Data for the task:
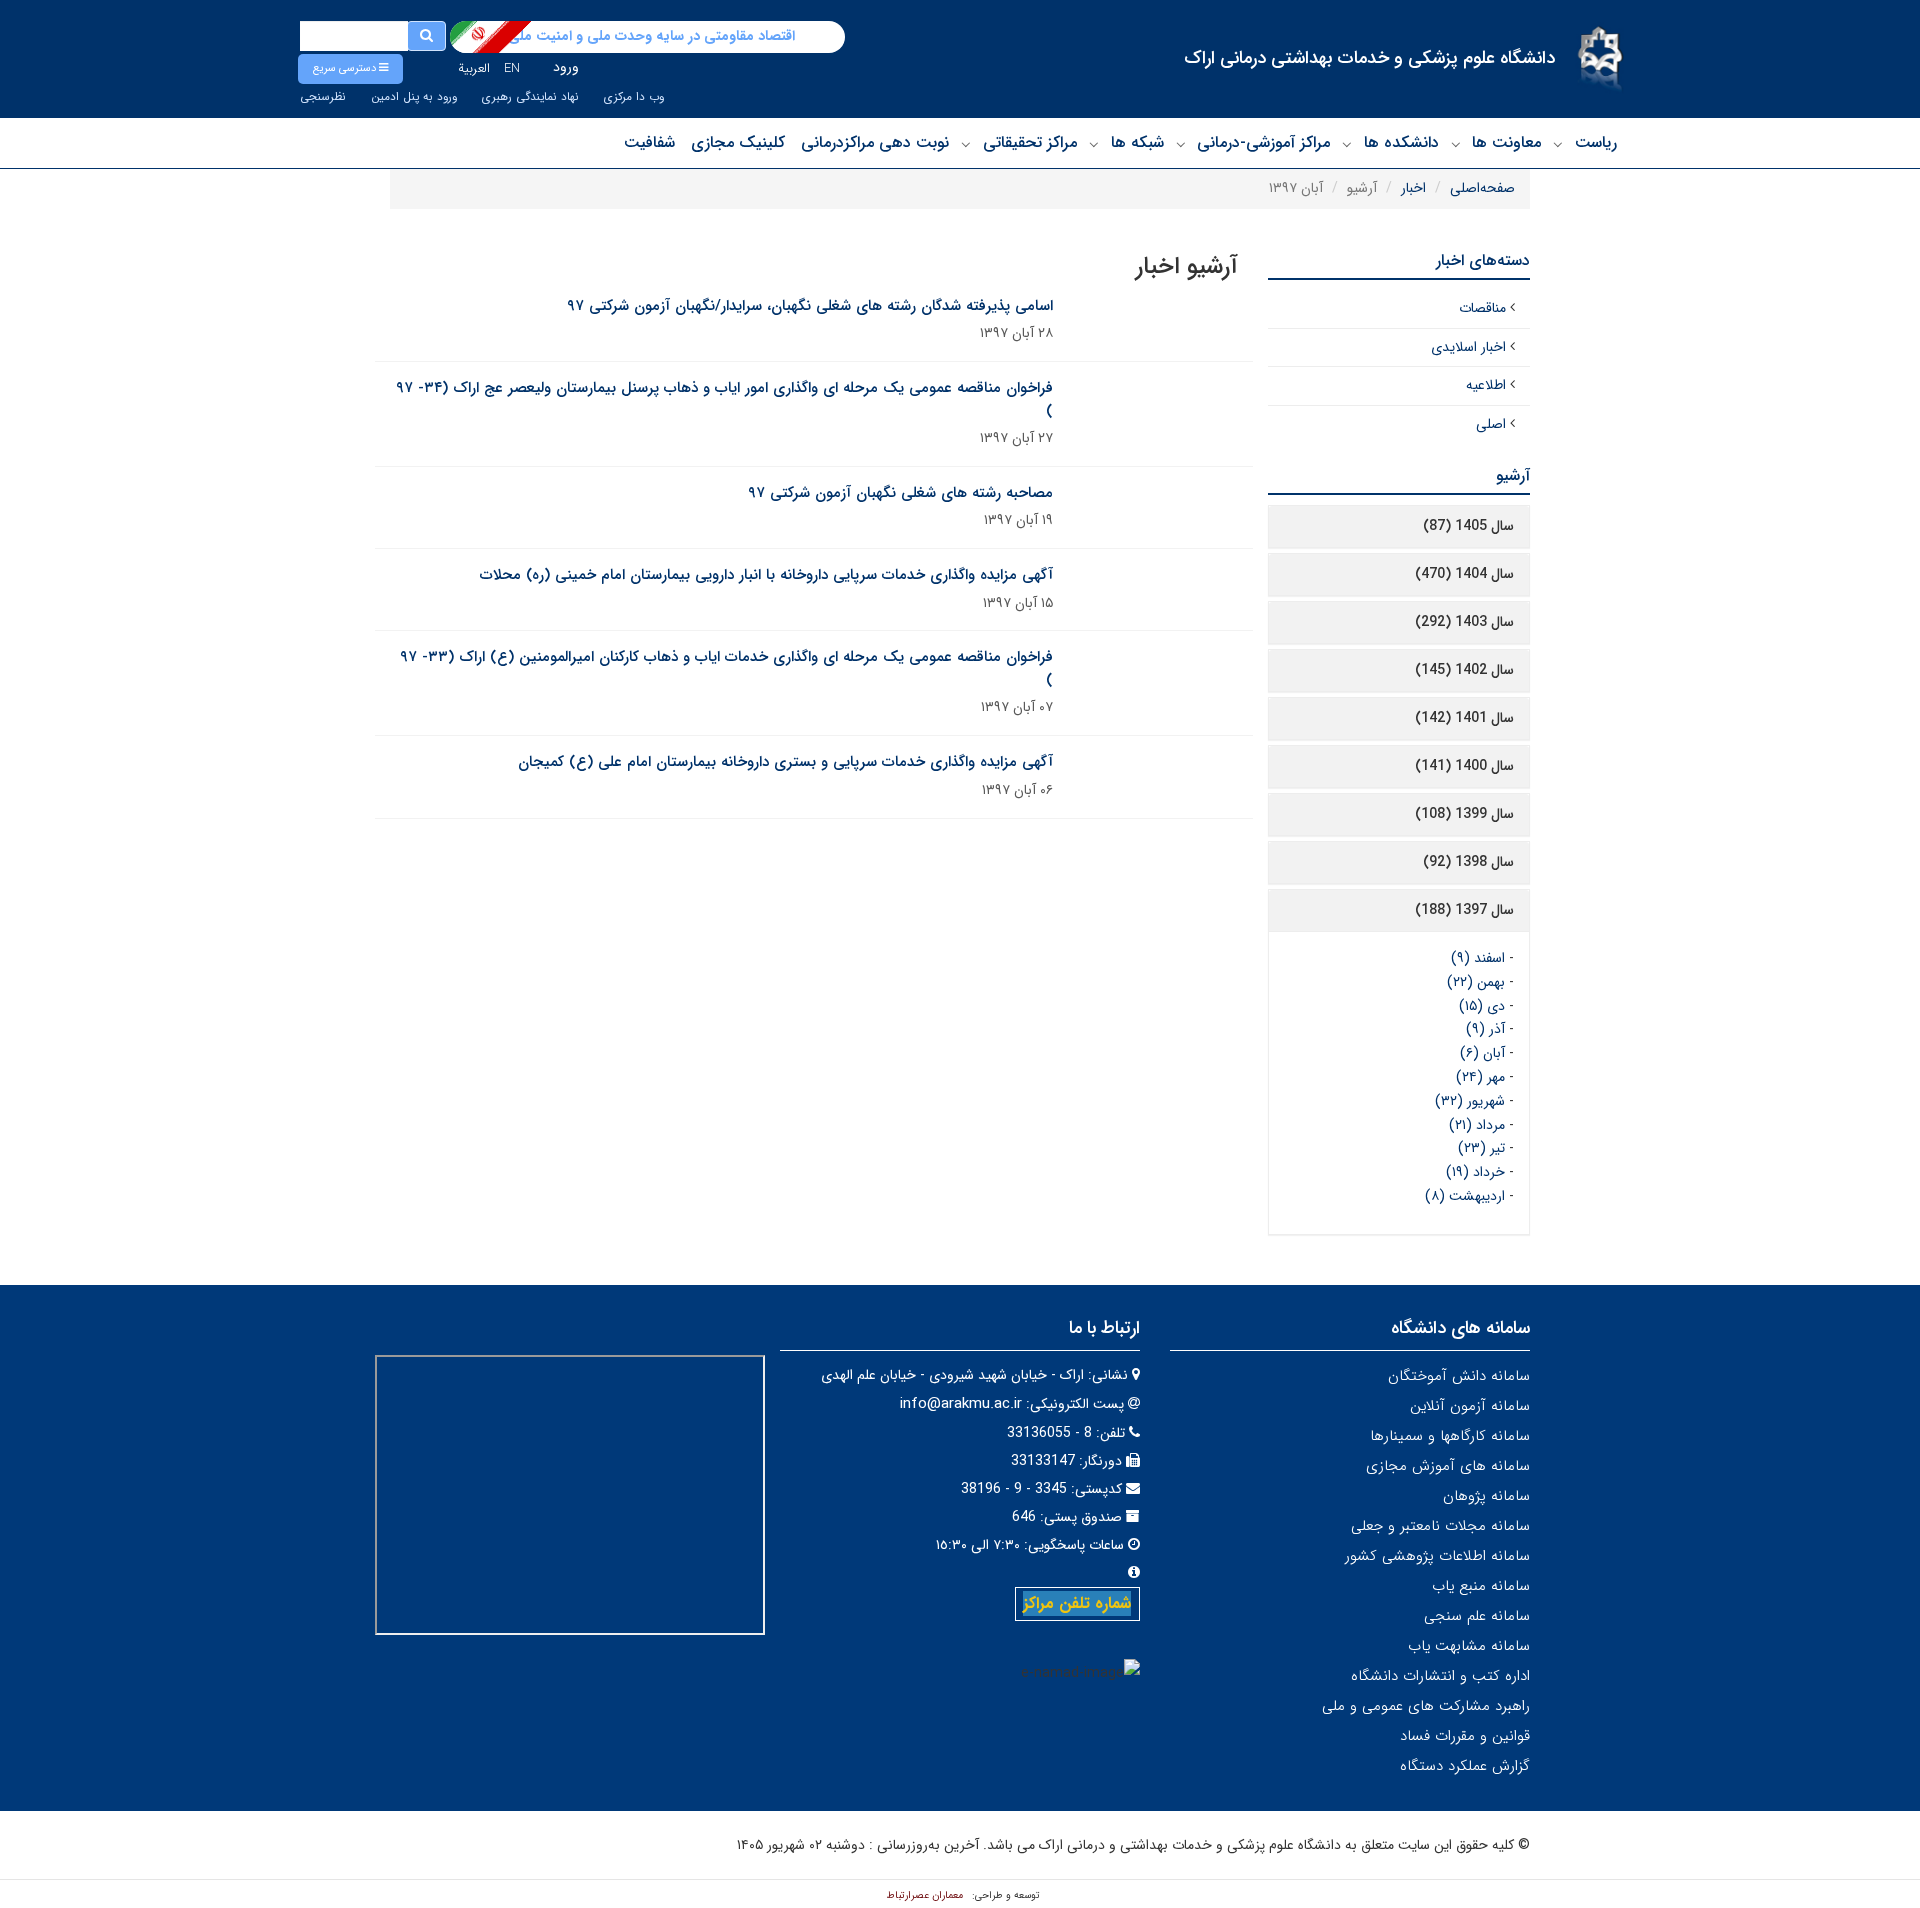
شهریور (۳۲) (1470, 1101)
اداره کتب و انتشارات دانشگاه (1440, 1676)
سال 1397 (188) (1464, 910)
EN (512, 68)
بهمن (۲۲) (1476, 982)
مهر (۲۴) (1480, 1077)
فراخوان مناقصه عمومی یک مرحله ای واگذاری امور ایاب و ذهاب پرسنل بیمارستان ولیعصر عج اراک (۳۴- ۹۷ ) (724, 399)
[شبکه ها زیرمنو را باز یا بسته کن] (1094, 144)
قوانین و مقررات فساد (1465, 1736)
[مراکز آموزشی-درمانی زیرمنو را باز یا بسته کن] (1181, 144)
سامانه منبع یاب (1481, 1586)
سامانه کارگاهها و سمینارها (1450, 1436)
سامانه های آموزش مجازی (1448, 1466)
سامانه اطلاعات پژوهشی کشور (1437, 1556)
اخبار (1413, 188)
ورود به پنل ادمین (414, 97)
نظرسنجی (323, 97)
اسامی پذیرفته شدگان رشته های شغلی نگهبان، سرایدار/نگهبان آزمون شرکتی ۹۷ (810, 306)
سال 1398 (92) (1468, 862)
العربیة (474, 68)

...

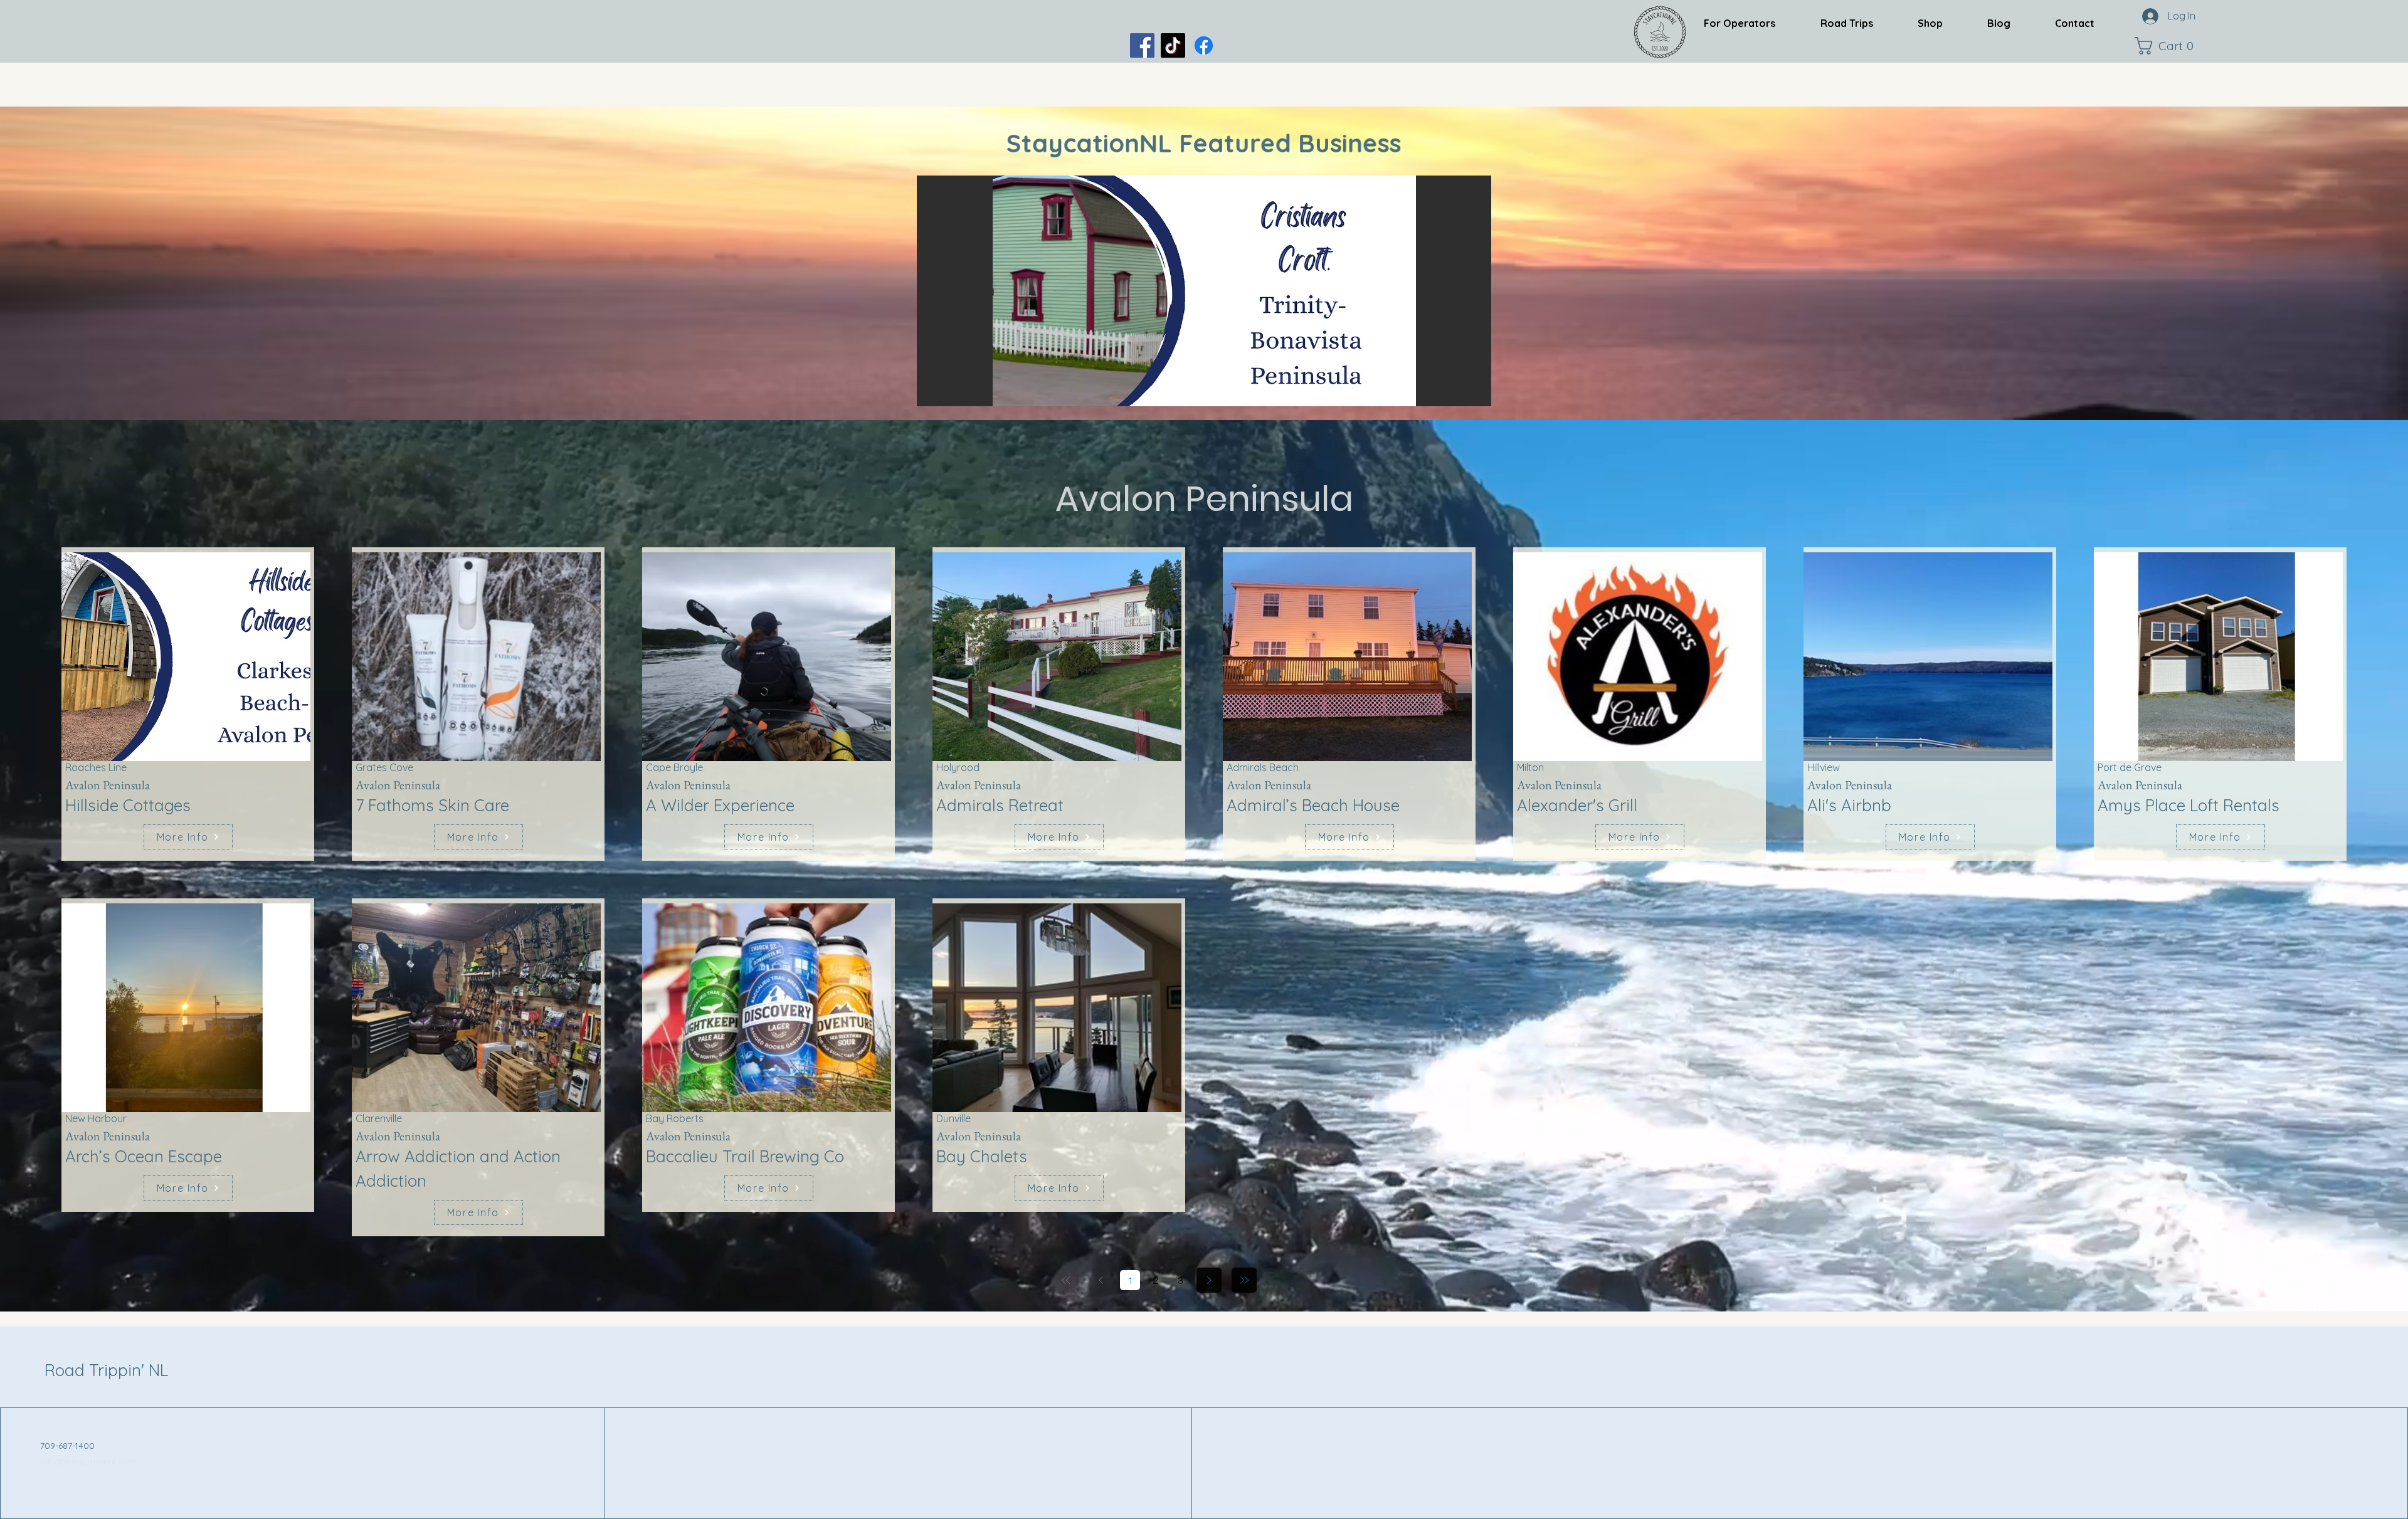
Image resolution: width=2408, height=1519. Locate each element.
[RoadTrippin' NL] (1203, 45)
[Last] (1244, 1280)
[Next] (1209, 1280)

What you should do:
Please report the number of lines in the data that include "زیرمنو", with no other words.

Written solution:
2